The Anaconda Worker System

Anaconda uses Worker instances in order to run commands in the JsonServer and register callbacks that are fired when a response from the JsonServer is available to be consumed.

The Worker system consist in two files that lives in the anaconda_lib directory on the plugin's root directory

  • anaconda_lib/worker.py implements the Local and Remote workers classes

  • anaconda_lib/jsonclient.py is an implementation of the anaconda's ioloop.EventHandler asynchronous event driven socket

The JsonClient

The JsonClient is just an implementation of the anaconda's ioloop.Eventhandler class. In the earlier days of the plugin, the client was using the standard library asyncore and asynchat implementations but they are not much than a toy and Windows support was totally broken. As there were no other real options @damnwidget implemented a small and simple I/O event driven socket that uses the widely accesible select mechanism to implement an asynchronous TCP socket client that was good enough to support the plugin needs.

The anaconda's ioloop is a classical asynchronous handler implementation to use it, user code has to implement a handler class that inherits from ioloop.EventHandler and implements at least the handle_read and process_message methods.

An example of a client immplementation is as follows:

import ioloop

class TestClient(ioloop.EventHandler):
    '''Client for test
    '''

    def __init__(self, host, port):
        ioloop.EventHandler.__init__(self, (host, port))
        self.message = []

    def ready_to_write(self):
        return True if self.outbuffer else False

    def handle_read(self, data):
        self.message.append(data)

    def process_message(self):
        print(b''.join(self.message))
        self.message = []

**note**: select is not a real good choice for environments that needs to handle lots of connections concurrently, for an asnchronous client that is not going to try to perform more than five or six operations concurrently is just fine.

The JsonClient knows how to communicate with the remote asynchronous socket of the JsonServer as well as register callbacks to handle the JsonServer responses when they are available.
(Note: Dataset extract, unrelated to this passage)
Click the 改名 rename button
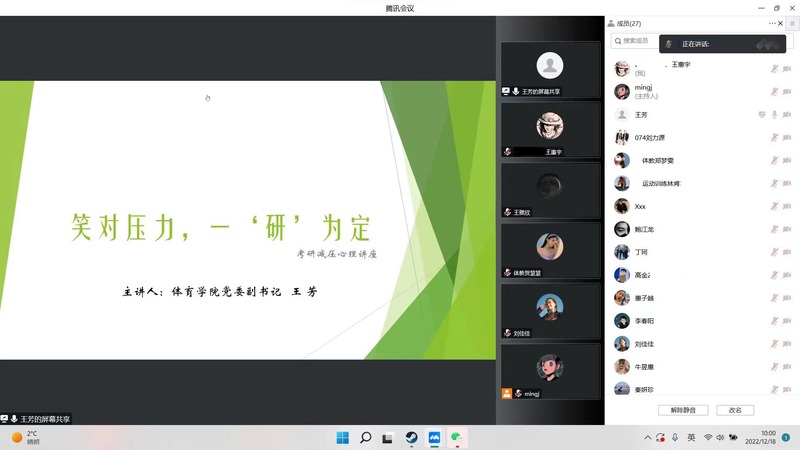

Each JsonServer has a hashmap where the key is a hexed unique id and the content is a callback. Before to send a request to the JsonServer, a JsonClient instance generate a hexed unique id for that request and register a callback on it, then it send the hexed unique id to the JsonServer that will send it back with it results all together.

When the JsonClient handle a reponse from the JsonServer, it lookup in it's hexed unique ids hash map for the hex id and fire the registered callback with the data that the JsonServer returned. Then the callback is removed form the hash map.

The callback can be an anconda Callback object or whatever other callable object.

The Worker

The Worker is one of the most important parts of the GUI related code (if not the most), it's responsible of start a JsonServer when no server is running (because we just started up our Sublime Text 3 or due inactivity for long period of time).

It register each window in a self managed workers list for each Sublime Text 3 window that contains Python code, the worker can be local or remote so it make us able to use JsonServers in remote systems or in vagrant boxes for example.

When a worker is stablished and a JsonServe is started, it register a JsonClient instance and connects it to the JsonServer and start registering callbacks.

The worker checks for JsonSever healthy in every moment reloading or starting new servers as required, it is responsible of kill old JsonServers and start new ones on project or python_interpeter switches.

There is nothing special about the worker, it is a classical watcher wrapper around a socket.